TASK INSTRUCTIONS
Quote, without any change, the line that contains "Click the High Quality heading" and all lines that follow it to the end of the data below.
** DATA EXTRACTS follows **
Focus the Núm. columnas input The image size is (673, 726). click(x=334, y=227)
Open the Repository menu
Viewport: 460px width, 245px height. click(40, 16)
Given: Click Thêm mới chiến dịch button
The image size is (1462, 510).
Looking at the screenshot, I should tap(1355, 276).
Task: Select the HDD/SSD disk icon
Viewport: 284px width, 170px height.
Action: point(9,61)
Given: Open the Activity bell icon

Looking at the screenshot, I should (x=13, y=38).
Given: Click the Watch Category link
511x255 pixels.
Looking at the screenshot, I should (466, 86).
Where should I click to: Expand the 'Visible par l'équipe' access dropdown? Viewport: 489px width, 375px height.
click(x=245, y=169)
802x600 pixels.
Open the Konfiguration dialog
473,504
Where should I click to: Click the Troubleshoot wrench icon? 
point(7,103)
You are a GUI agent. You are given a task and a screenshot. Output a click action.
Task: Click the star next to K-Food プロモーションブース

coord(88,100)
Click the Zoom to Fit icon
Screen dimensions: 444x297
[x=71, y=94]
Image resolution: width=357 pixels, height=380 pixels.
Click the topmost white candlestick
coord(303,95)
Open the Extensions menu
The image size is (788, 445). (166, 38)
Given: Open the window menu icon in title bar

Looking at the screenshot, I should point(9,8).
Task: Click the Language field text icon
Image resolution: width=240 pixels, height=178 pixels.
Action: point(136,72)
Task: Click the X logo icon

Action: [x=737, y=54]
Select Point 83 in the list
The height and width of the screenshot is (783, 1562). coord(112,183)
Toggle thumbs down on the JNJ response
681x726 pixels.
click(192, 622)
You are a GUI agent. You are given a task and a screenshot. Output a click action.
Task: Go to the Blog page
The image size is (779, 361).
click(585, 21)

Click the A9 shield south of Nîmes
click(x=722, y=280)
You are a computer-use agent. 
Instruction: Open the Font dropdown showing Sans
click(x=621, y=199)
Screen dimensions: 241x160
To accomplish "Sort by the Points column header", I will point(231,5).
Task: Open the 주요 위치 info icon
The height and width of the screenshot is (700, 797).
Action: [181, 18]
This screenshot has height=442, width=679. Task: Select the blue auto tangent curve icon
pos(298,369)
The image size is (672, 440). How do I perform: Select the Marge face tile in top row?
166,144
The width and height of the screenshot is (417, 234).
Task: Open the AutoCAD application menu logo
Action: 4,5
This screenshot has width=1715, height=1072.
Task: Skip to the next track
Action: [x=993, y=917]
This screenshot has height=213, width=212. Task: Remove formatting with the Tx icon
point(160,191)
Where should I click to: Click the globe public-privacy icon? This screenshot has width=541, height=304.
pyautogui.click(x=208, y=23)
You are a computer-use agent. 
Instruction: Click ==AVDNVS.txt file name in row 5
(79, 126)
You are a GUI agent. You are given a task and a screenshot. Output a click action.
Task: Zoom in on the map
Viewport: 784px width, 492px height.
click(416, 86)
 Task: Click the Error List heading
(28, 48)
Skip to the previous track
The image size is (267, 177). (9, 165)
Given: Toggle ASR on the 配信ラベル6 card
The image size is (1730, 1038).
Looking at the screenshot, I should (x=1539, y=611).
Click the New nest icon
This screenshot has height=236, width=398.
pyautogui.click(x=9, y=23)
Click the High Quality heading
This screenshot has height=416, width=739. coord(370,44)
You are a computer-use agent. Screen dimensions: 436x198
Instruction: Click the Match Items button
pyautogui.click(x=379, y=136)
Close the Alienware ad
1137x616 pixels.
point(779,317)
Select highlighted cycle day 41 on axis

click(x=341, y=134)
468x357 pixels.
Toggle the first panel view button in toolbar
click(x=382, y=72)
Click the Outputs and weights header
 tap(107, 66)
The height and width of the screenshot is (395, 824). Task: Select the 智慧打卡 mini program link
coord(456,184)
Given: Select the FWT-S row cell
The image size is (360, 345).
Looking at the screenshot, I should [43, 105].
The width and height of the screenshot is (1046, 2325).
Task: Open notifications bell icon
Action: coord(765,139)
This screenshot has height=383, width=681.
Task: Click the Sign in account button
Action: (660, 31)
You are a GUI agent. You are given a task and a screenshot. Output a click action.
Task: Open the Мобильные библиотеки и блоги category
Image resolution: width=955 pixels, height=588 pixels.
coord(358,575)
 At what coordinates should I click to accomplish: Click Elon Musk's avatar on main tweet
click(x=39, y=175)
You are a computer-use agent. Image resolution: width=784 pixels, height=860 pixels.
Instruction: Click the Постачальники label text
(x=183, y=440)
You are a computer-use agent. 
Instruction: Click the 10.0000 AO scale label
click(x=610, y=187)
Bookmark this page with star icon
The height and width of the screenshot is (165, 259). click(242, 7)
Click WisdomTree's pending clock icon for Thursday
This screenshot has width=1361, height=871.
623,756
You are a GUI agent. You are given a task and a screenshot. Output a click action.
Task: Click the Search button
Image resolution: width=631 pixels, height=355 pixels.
** End of DATA EXTRACTS **
RESULT OF THIS TASK
Click the High Quality heading
This screenshot has height=416, width=739. coord(370,44)
You are a computer-use agent. Screen dimensions: 436x198
Instruction: Click the Match Items button
pyautogui.click(x=379, y=136)
Close the Alienware ad
1137x616 pixels.
point(779,317)
Select highlighted cycle day 41 on axis

click(x=341, y=134)
468x357 pixels.
Toggle the first panel view button in toolbar
click(x=382, y=72)
Click the Outputs and weights header
 tap(107, 66)
The height and width of the screenshot is (395, 824). Task: Select the 智慧打卡 mini program link
coord(456,184)
Given: Select the FWT-S row cell
The image size is (360, 345).
Looking at the screenshot, I should [43, 105].
The width and height of the screenshot is (1046, 2325).
Task: Open notifications bell icon
Action: coord(765,139)
This screenshot has height=383, width=681.
Task: Click the Sign in account button
Action: (660, 31)
You are a GUI agent. You are given a task and a screenshot. Output a click action.
Task: Open the Мобильные библиотеки и блоги category
Image resolution: width=955 pixels, height=588 pixels.
coord(358,575)
 At what coordinates should I click to accomplish: Click Elon Musk's avatar on main tweet
click(x=39, y=175)
You are a computer-use agent. Image resolution: width=784 pixels, height=860 pixels.
Instruction: Click the Постачальники label text
(x=183, y=440)
You are a computer-use agent. 
Instruction: Click the 10.0000 AO scale label
click(x=610, y=187)
Bookmark this page with star icon
The height and width of the screenshot is (165, 259). click(242, 7)
Click WisdomTree's pending clock icon for Thursday
This screenshot has width=1361, height=871.
623,756
You are a GUI agent. You are given a task and a screenshot. Output a click action.
Task: Click the Search button
Image resolution: width=631 pixels, height=355 pixels.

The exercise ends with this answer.